→ Problem description: Retype exactly the lines of the listing below from the one with "The height and" through the last, both included, and leave every picture out.

→ Provided data:
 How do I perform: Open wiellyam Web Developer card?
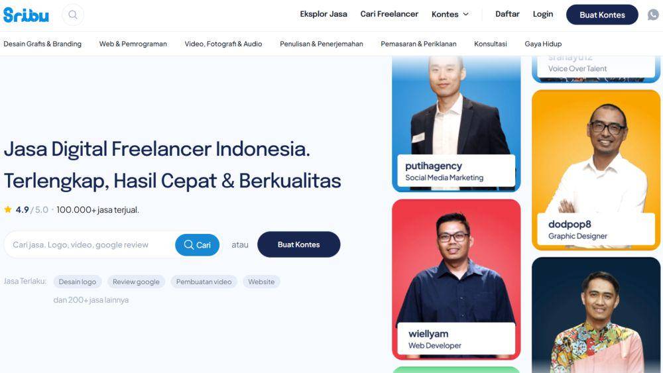tap(456, 279)
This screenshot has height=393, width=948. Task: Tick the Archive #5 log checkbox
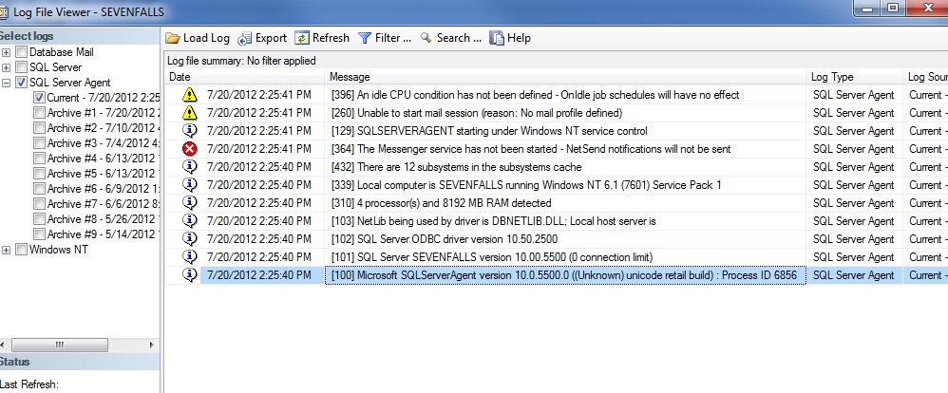(39, 174)
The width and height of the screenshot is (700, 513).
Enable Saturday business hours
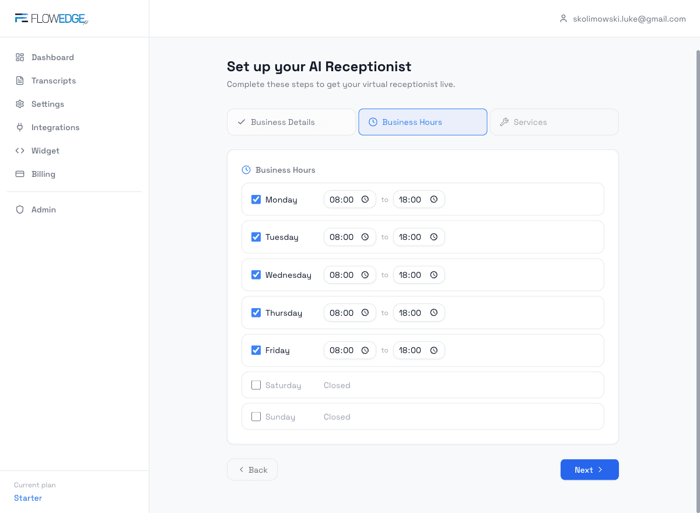coord(256,385)
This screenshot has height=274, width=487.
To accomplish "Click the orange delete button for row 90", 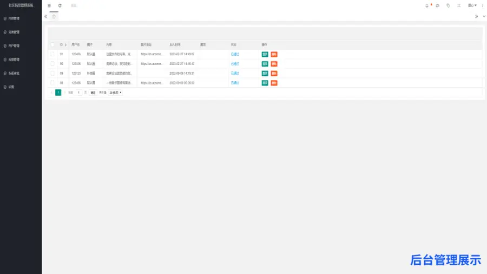I will click(274, 64).
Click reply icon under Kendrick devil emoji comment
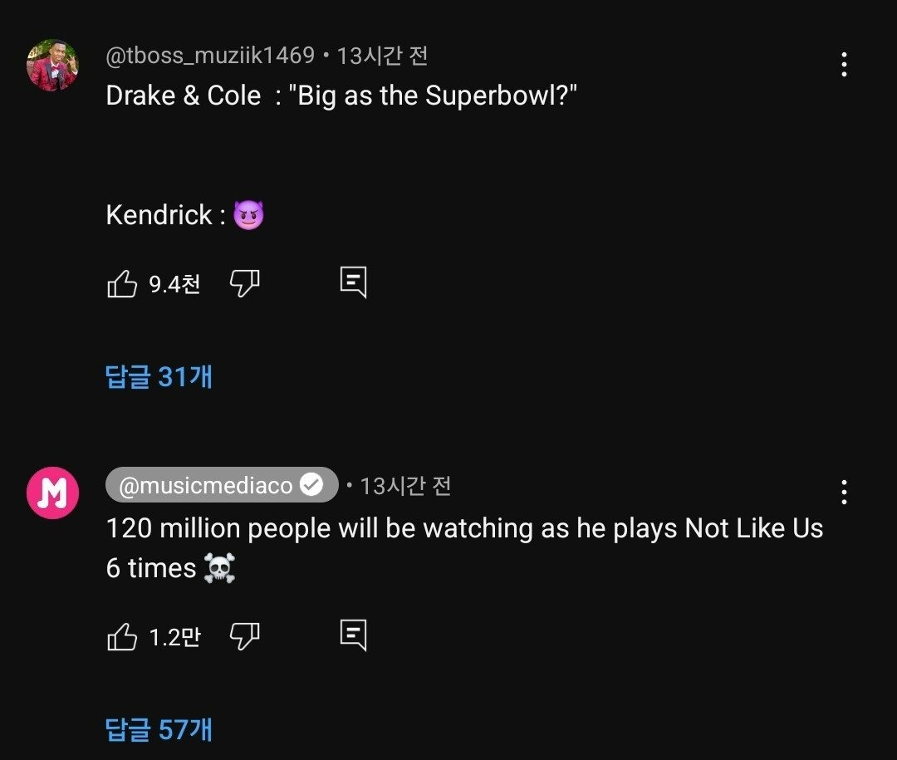 tap(353, 282)
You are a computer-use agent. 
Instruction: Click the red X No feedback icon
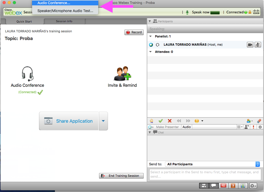pos(170,121)
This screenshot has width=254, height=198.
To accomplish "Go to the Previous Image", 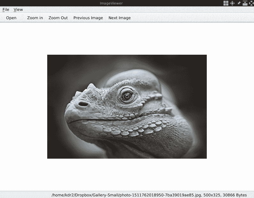I will (x=88, y=18).
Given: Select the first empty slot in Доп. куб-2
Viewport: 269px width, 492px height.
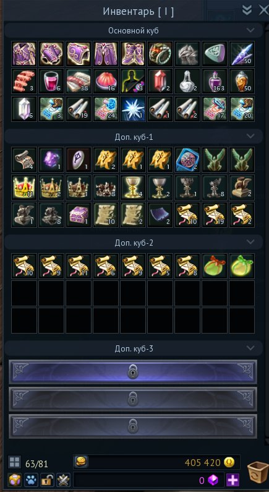Looking at the screenshot, I should [x=24, y=293].
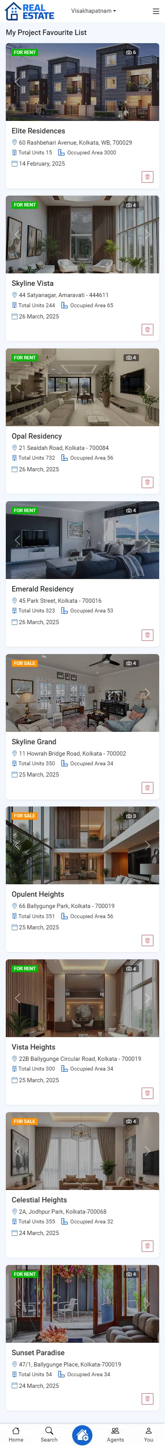The image size is (165, 1447).
Task: Delete Elite Residences from favourites
Action: coord(148,177)
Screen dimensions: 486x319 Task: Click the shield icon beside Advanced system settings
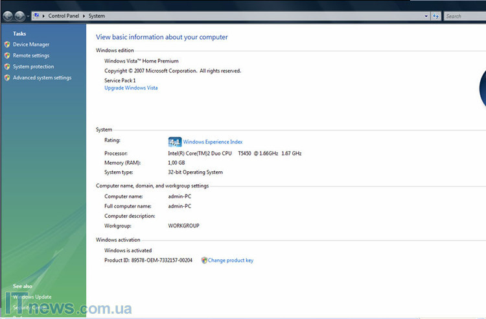click(x=7, y=78)
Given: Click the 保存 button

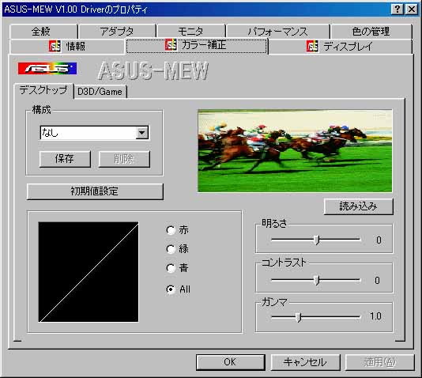Looking at the screenshot, I should (65, 159).
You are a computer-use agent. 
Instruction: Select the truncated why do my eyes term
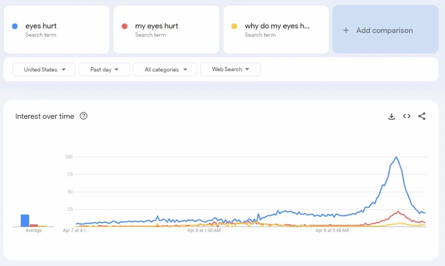click(x=277, y=26)
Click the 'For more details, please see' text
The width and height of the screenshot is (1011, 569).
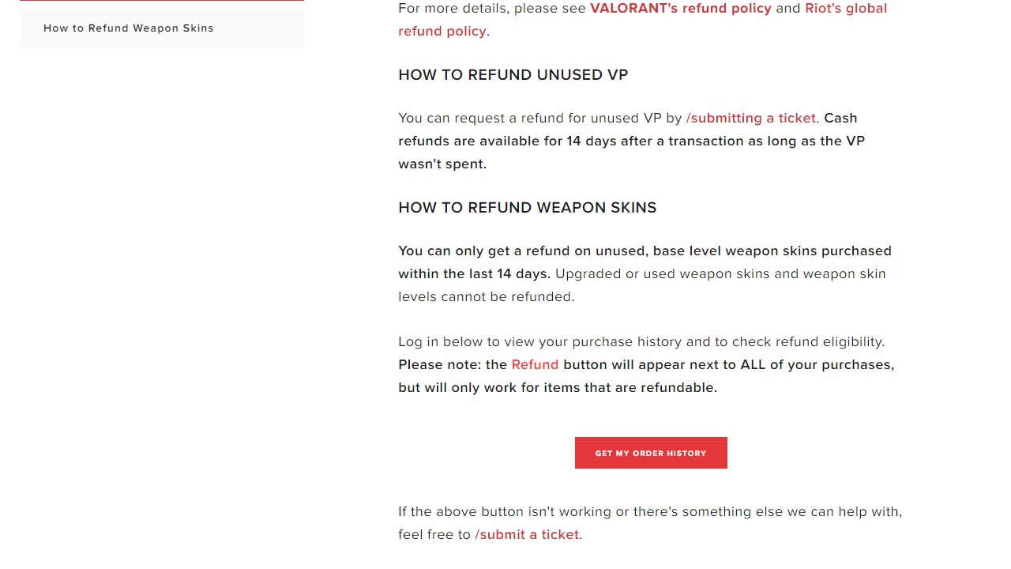(492, 8)
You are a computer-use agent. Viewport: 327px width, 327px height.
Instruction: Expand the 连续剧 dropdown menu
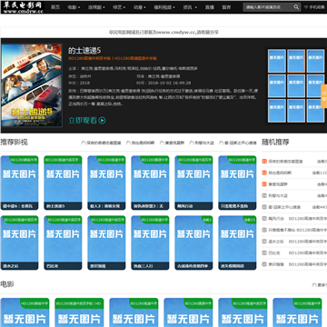coord(96,7)
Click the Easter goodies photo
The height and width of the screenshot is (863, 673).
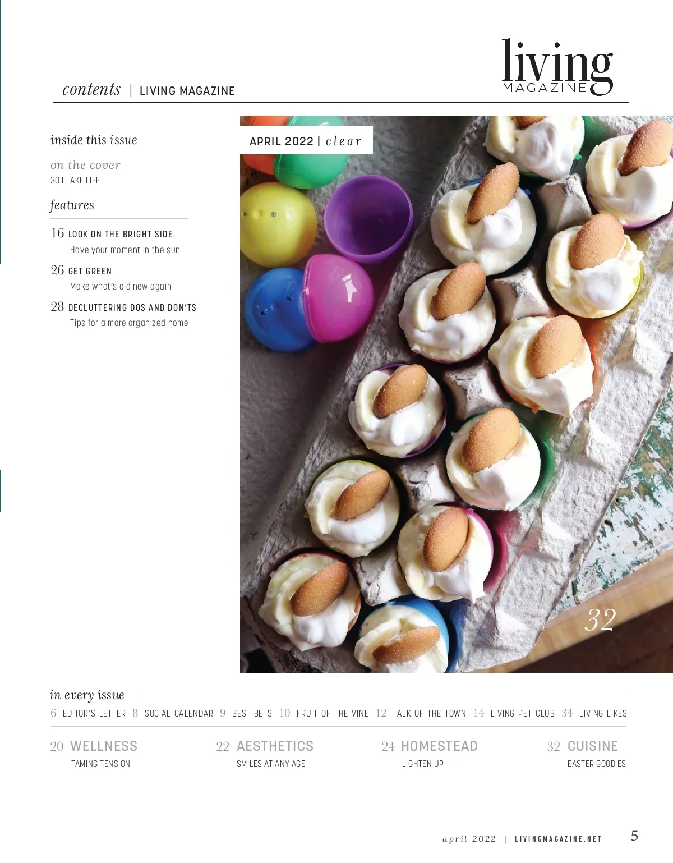point(456,394)
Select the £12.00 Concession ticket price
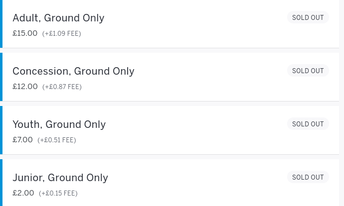 pos(25,87)
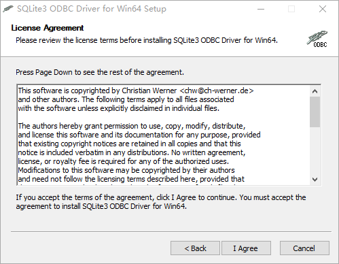The image size is (339, 264).
Task: Click the chw@ch-werner.de email in license text
Action: tap(217, 90)
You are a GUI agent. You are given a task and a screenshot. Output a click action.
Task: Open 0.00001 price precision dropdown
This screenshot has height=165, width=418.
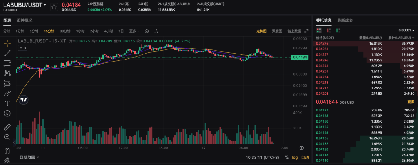click(406, 30)
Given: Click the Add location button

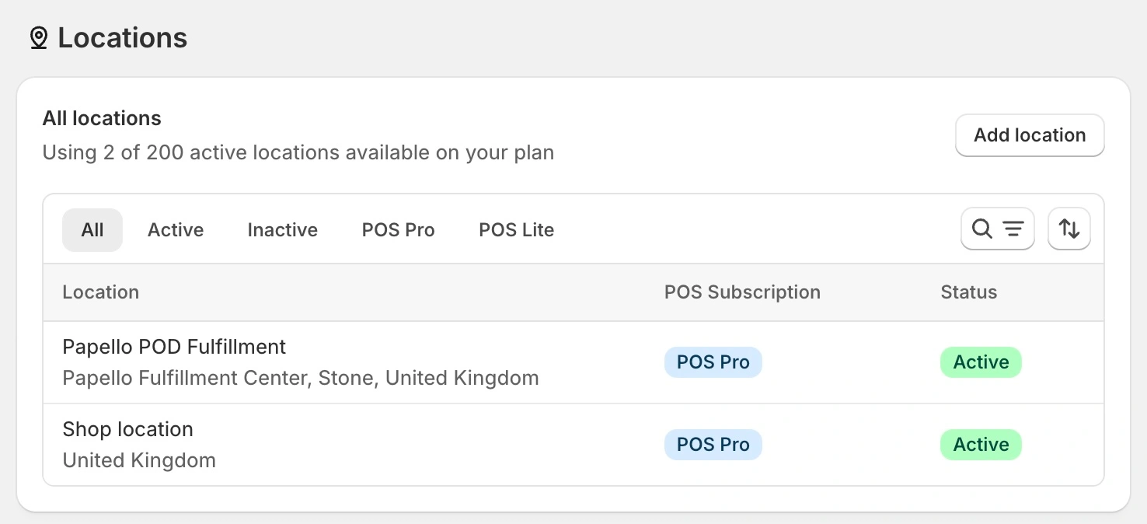Looking at the screenshot, I should pyautogui.click(x=1029, y=134).
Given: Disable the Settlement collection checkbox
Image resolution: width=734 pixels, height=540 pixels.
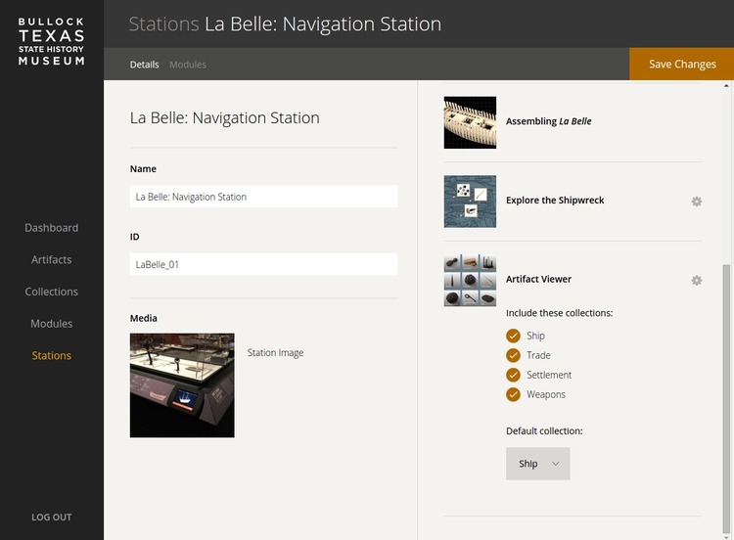Looking at the screenshot, I should (513, 375).
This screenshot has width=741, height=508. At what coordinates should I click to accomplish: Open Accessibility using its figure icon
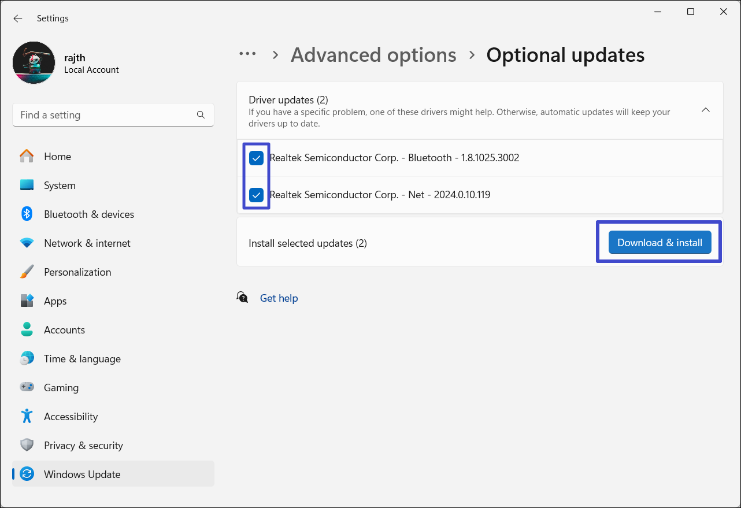tap(27, 416)
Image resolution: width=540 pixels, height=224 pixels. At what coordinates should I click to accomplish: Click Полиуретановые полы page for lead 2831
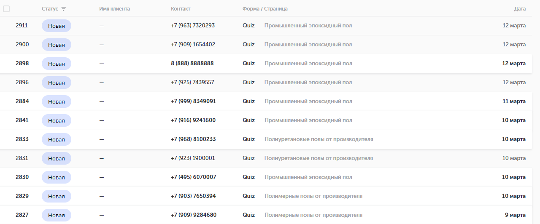[319, 158]
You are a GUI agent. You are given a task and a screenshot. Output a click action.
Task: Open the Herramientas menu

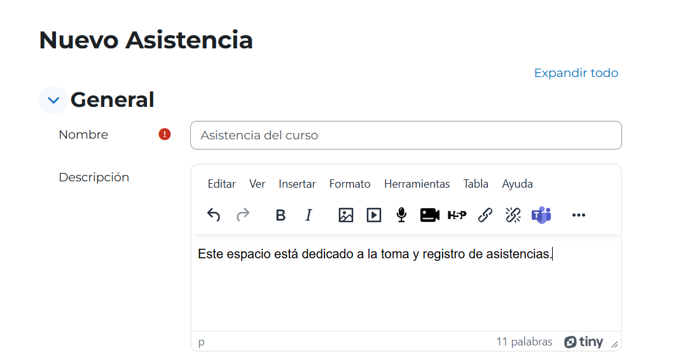pyautogui.click(x=417, y=184)
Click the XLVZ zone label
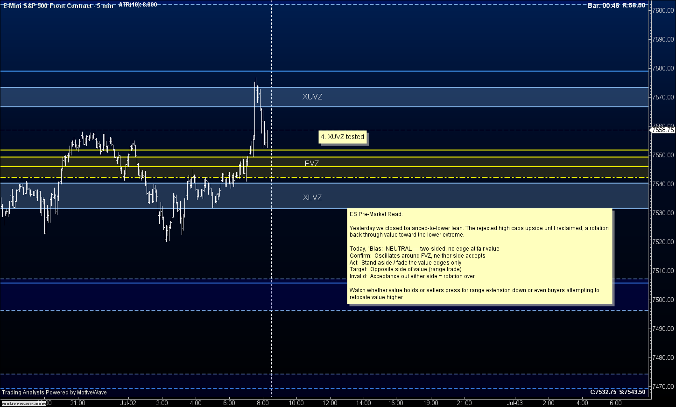Viewport: 676px width, 407px height. [312, 197]
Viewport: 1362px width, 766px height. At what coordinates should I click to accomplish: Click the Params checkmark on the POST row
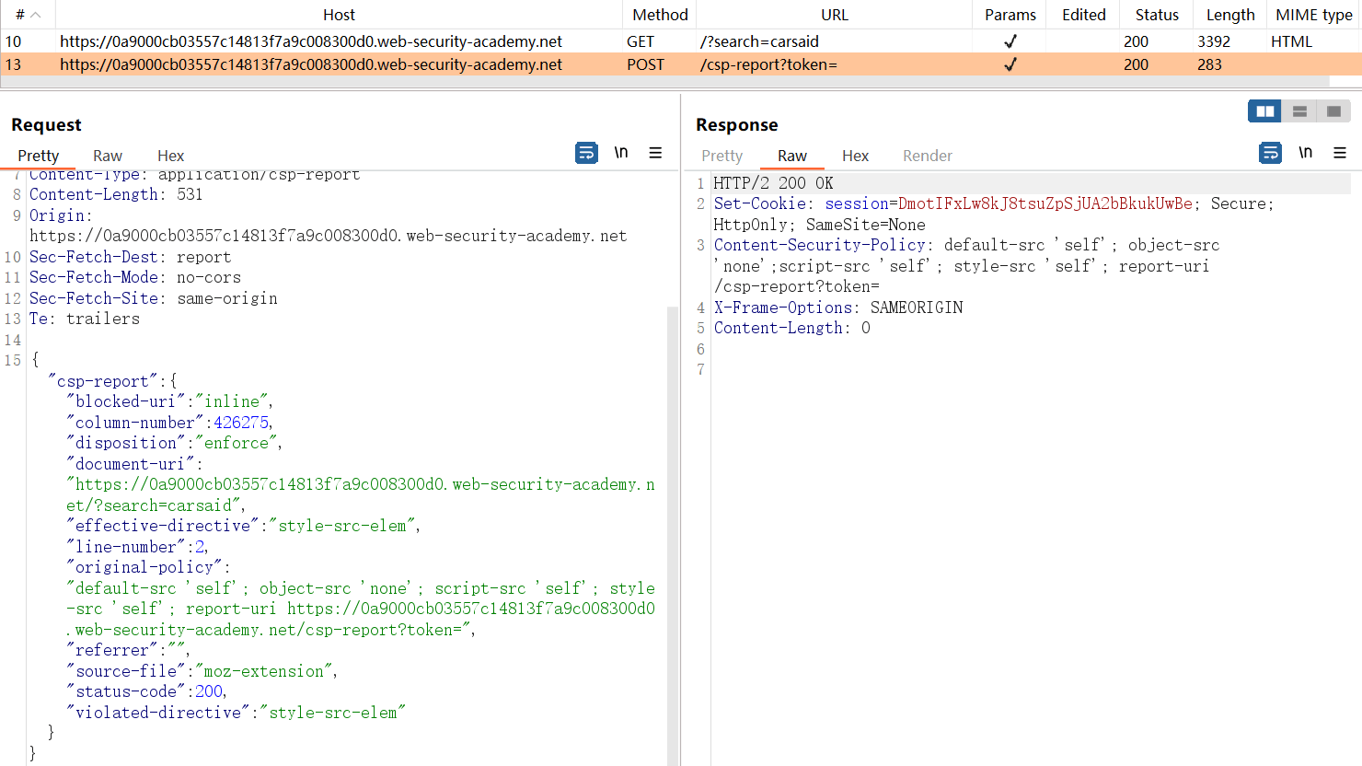(x=1010, y=64)

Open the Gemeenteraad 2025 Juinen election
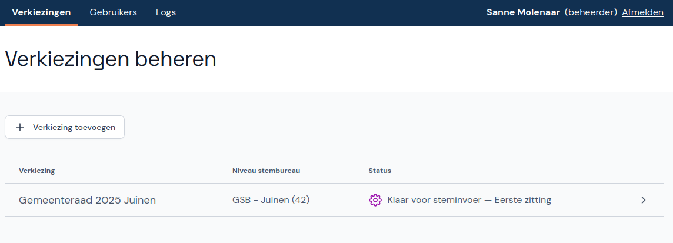87,200

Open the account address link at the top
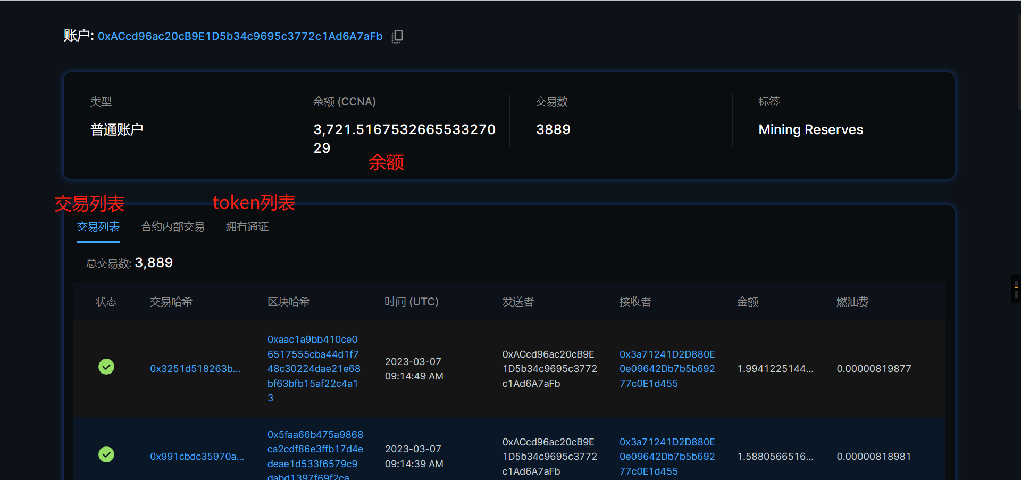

→ Solution:
The height and width of the screenshot is (863, 673).
point(456,394)
Select the £12.00 Concession ticket price
 pos(25,87)
The image size is (339, 264).
Task: Click the chw@ch-werner.de email in license text
Action: tap(217, 90)
You are a GUI agent. You are given a task and a screenshot. Output a click action.
Task: Open 0.00001 price precision dropdown
This screenshot has height=165, width=418.
click(406, 30)
Given: Click the Add location button

Looking at the screenshot, I should pyautogui.click(x=1029, y=134).
Given: Disable the Settlement collection checkbox
Image resolution: width=734 pixels, height=540 pixels.
Looking at the screenshot, I should (513, 375).
This screenshot has width=741, height=508. At what coordinates should I click to accomplish: Open Accessibility using its figure icon
tap(27, 416)
Image resolution: width=540 pixels, height=224 pixels. At what coordinates should I click to accomplish: Click Полиуретановые полы page for lead 2831
[319, 158]
You are a GUI agent. You are given a task and a screenshot. Output a click action.
Task: Open the Herramientas menu

pyautogui.click(x=417, y=184)
Click the XLVZ zone label
Viewport: 676px width, 407px height. [312, 197]
Viewport: 1362px width, 766px height. At what coordinates should I click to accomplish: Click the Params checkmark on the POST row
(x=1010, y=64)

Open the Gemeenteraad 2025 Juinen election
87,200

Open the account address link at the top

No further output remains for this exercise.